Joy Phelps (left) and Joan Dibden check on the coffee berries at Wombah Coffee Plantation.
Joy Phelps (left) and Joan Dibden check on the coffee berries at Wombah Coffee Plantation. Graham Orams

Wombah plantation revived industry

THEIR business began as a small nursery under a tree in their backyard.

From there it has grown into a small phenomenon.

Joan Dibden and Joy Phelps own and run Wombah Coffee Plantation in Woombah.

The retired nurses were the first commercial producers of coffee on the North Coast since the very early 1900s when the industry came to a standstill because of the removal of tariffs.

They began experimenting with coffee growing in the 1960s and went into commercial production about 30 years ago.

“In the early days I successfully killed a lot of trees,” Joan said.

“The first 100-odd we thought all had died, but there was a gentleman in Maclean named Bob who had a nursery who told us they weren’t dead.

"We just had to wait until spring for them to bud.”

Joan and Joy got started by collecting small saplings, that sprouted under adult trees, from friends and neighbours in the area.

They have since come to identify the species as Bourbon Arabica (pronounced ‘Borbon’).

“It’s a very fine coffee and they’re a very good yielder,” Joy said.

“Joan’s got a biology degree so she was able to look at things under the microscope and identify things that were going wrong in the early days.

“We had to find a good fertiliser because nobody seemed to know what we should use.

“Somebody said they’d read we should use elephant manure but we thought, well, that’s a bit difficult to get so we settled on organically certified foliar fertiliser.”

Years later, Joan and Joy are now sought-after coffee producers.

“The demand outstrips supply.

"All the smaller local supermarkets – Spar, IGA – all stock locally produced coffee,” Joy said.

“Locally grown coffee is very, very good coffee.

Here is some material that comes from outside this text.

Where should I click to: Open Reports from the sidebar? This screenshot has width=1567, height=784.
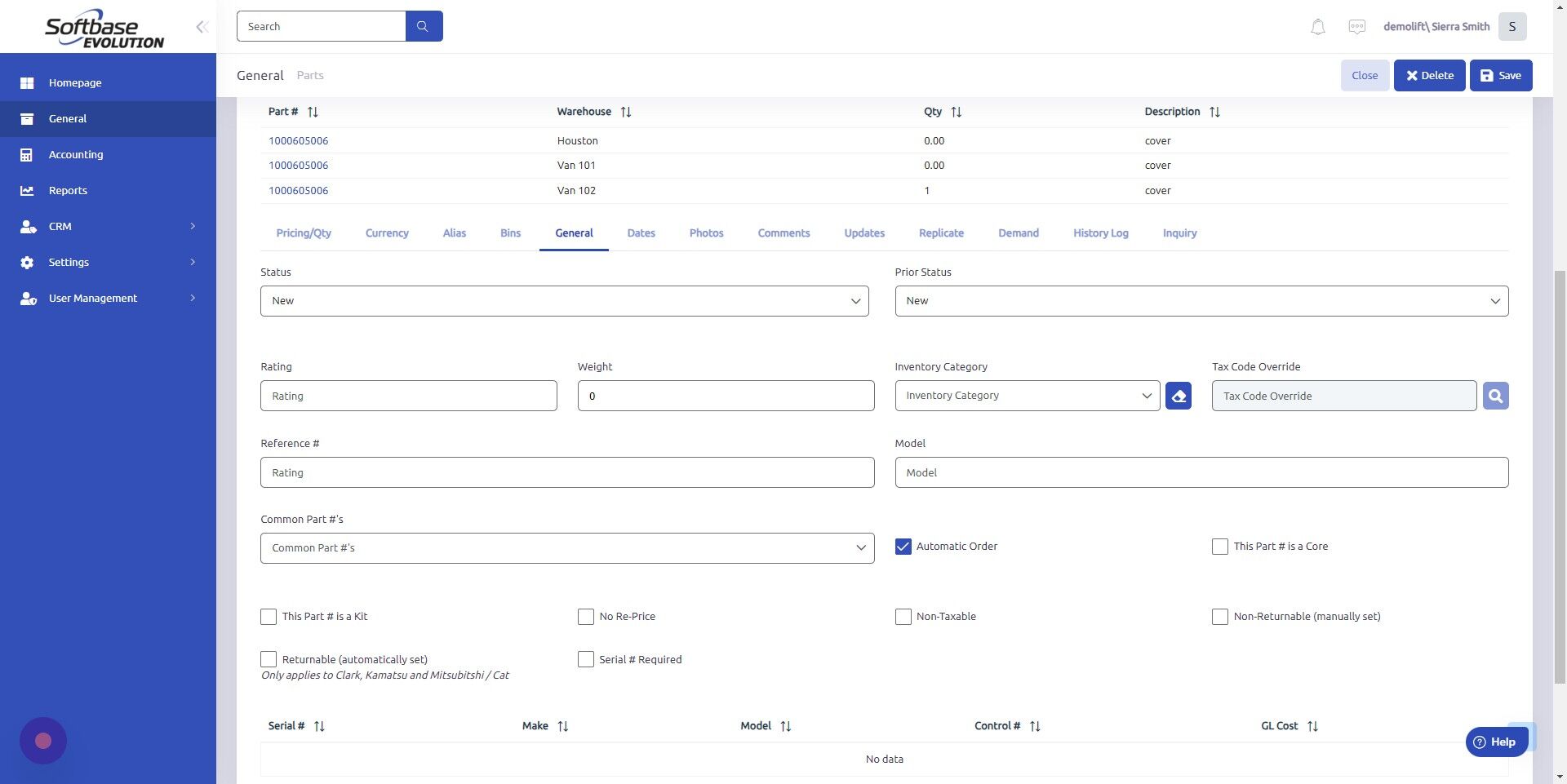pos(67,190)
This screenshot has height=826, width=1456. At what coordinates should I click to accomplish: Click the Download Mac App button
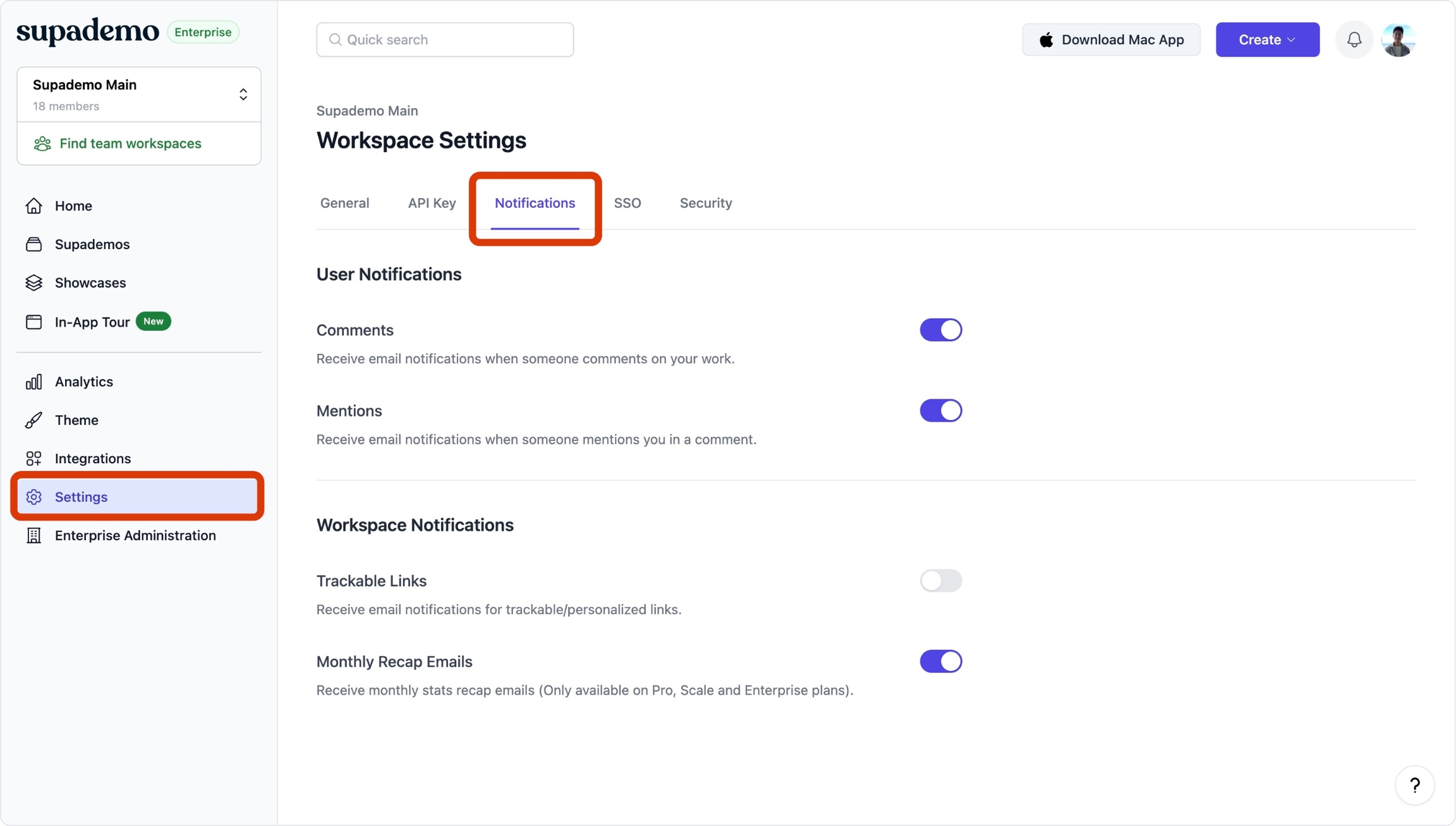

"We’ve all won gold or silver medals at the Royal Easter Show.

“Local coffee almost always gets a silver medal, above all the other imported coffees.”

However, both women conceded there was still a perception among some people that locally grown coffee couldn’t be as good as that grown overseas.

They said there was an easy way to change that, though.

“Suck it and see.

"Then we’ve got you,” Joan said.

“There are so many people now who won’t drink anything else.

"And the local coffee is lower in caffeine, but we don’t know why.

“There’s no scientific reason for it. It’s not the land.

"We think it must just be the local environment.”

About 20 years ago Joy was appointed the first president of the NSW Coffee Growers Association.

Both women now judge the coffee at the Royal Easter Show in Sydney each year.

They also feature in James Mussak’s book, Great Chefs of Australia.